At Hong Kong Polytechnic University, AI education has been compulsory for every undergraduate since September 2022, and the institution opened a new Faculty of Computer and Mathematical Sciences and an Academy for Artificial Intelligence this year. PolyU’s president Jin-Guang Teng predicts this fast adoption of AI will soon pay dividends, even “changing the paradigm of research”, including in disciplines which hitherto have made only limited use of mathematical approaches. For example, in the humanities and social sciences, said Teng, scholars will increasingly be able to work with data in ways that give their fields “a more mathematical perspective”, altering how questions are framed and answered.
Yet overseas institutions have even become “sensitive” about working with Hong Kong universities in certain fields, he conceded, including AI. That dissonance between Hong Kong’s positioning as open and globally connected and the wariness with which it is now regarded in the West was a recurring theme in discussions at the forum. That probably reflects the introduction in 2020 of Hong Kong’s National Security Law, which is widely perceived to have increased China's ideological control over Hong Kong. Yet “academic freedom is well protected” in the territory, Teng said.
The impact of the second Trump administration has certainly been felt in Hong Kong, HKBU’s Wai concurred. He described travelling to a major university in Texas to build support for a bid for a joint medical school. Faculty were enthusiastic, but the partnership collapsed when the state’s governor, Greg Abbott, banned public institutions from working with China. “Then all the efforts are gone,” he said.
But Hong Kong universities’ proximity to China’s technology heartland of Shenzhen – home to TenCent and Huawei – means the institution is still a massive pull for potential Western academic partners, PolyU’s Teng said. Access to the mainland is “almost as important as [to] the US…in terms of economic and technology power”, he said, noting the potential for Hong Kong-based researchers to transfer prototypes into Chinese supply chains.
Moreover, several forum delegates suggested that the withdrawal of the US from international collaboration on many fronts potentially makes collaboration with China more attractive for those who would previously have preferred the US.
For instance, Genzel said collaboration between Nasa and the European Space Agency (ESA), had dropped to a “minimum” because of the current political situation.

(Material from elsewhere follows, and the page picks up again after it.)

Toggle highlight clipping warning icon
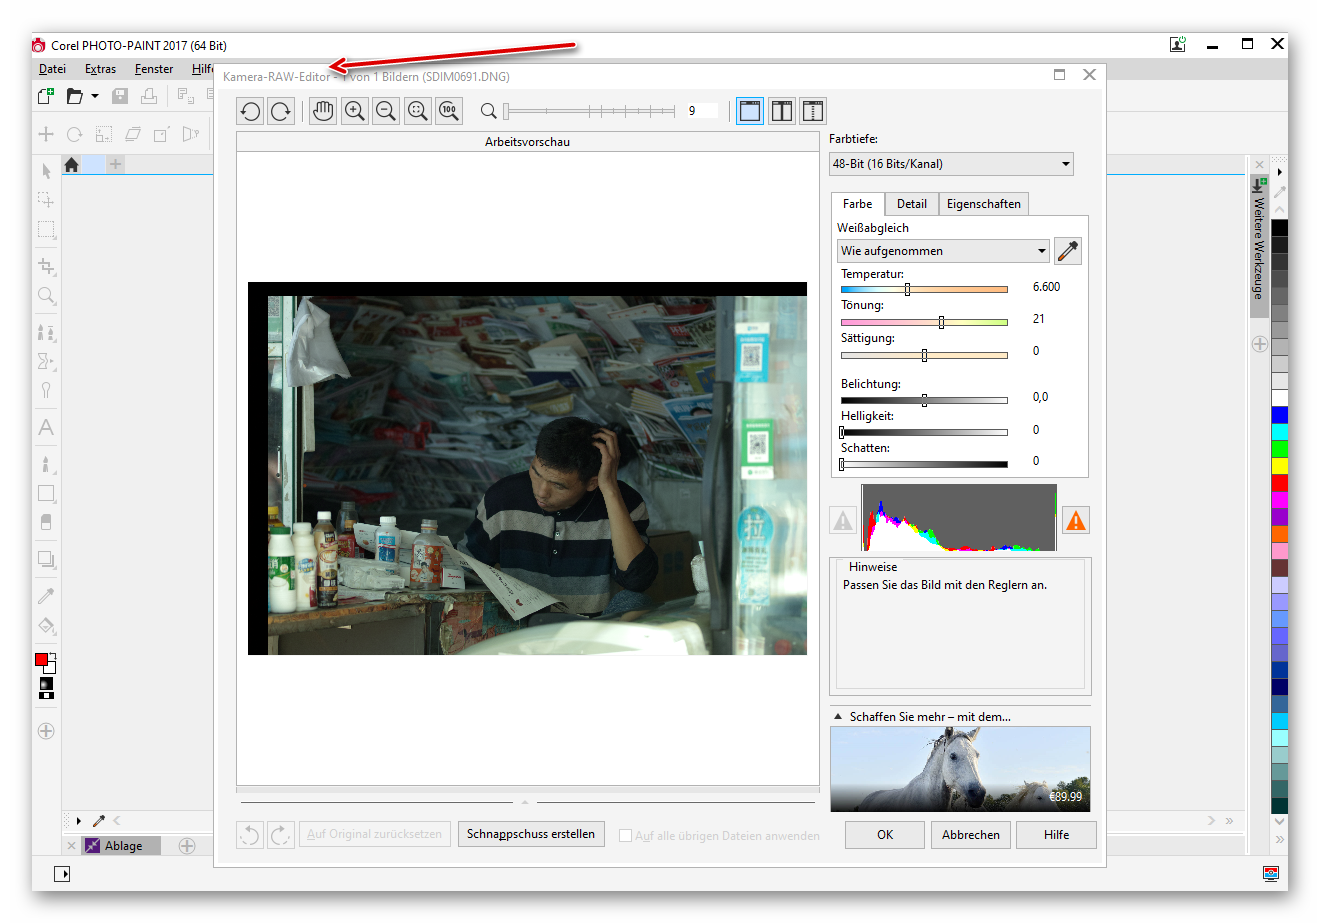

A collaboration with the China National Space Administration (CNSA) could “end up restoring the capability that the Americans will take away”. But it is another question whether the CNSA would want to partner with ESA, he conceded: “There is the question of whether the Chinese government prefers to have their own triumph.”
Moreover, whatever the practical allure of replacing US collaboration with Chinese for European and Australian researchers, the geopolitical difficulties continue to loom large. As White, the astrophysicist, noted, “the obstacles are not about the science, but about the politics”.

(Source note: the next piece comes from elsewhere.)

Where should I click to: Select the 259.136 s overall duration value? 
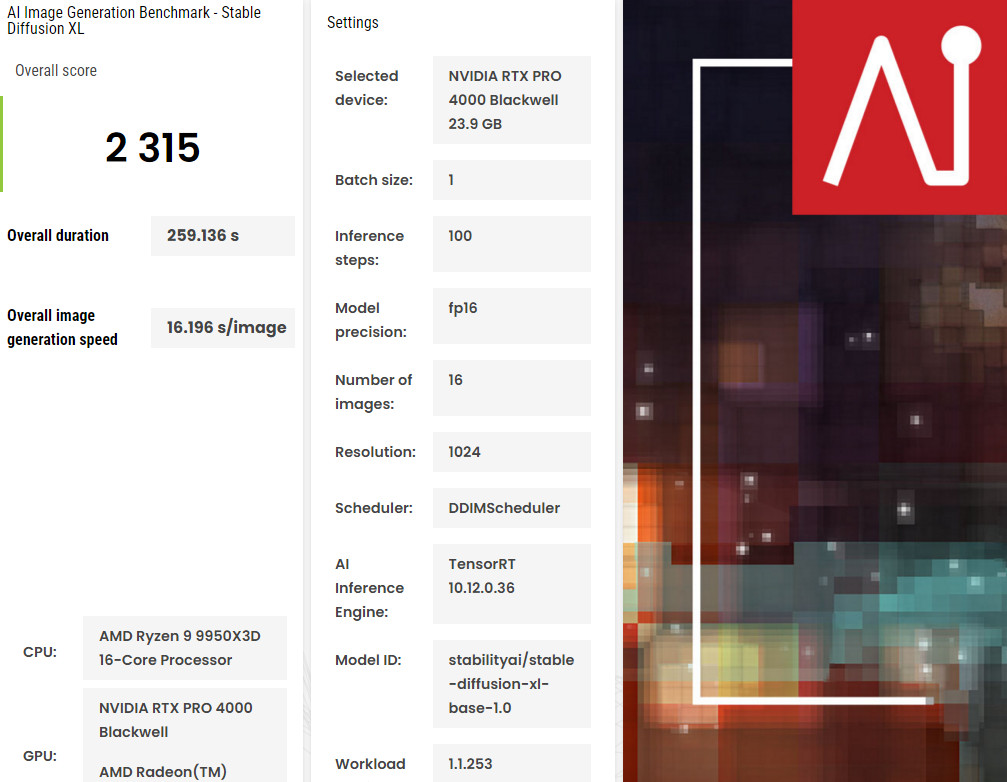coord(222,236)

Several scientists at the forum stressed that sustaining global leadership, not just domestic excellence, ultimately relies on the kind of open exchange now under strain. But whether those obstacles hold back Chinese science more than Western science remains to be seen – particularly given the US’ internal issues.
“Academic freedom and basic research:…that is our bread and butter,” said Peter Walter, a German-American molecular biologist who shared the 2014 Shaw Prize in life science and medicine. “We need to talk. We need to foster each other. We help each other because we want to drive science forward. We had much better connections…a couple of years ago…Hopefully that pendulum will swing back the other way.”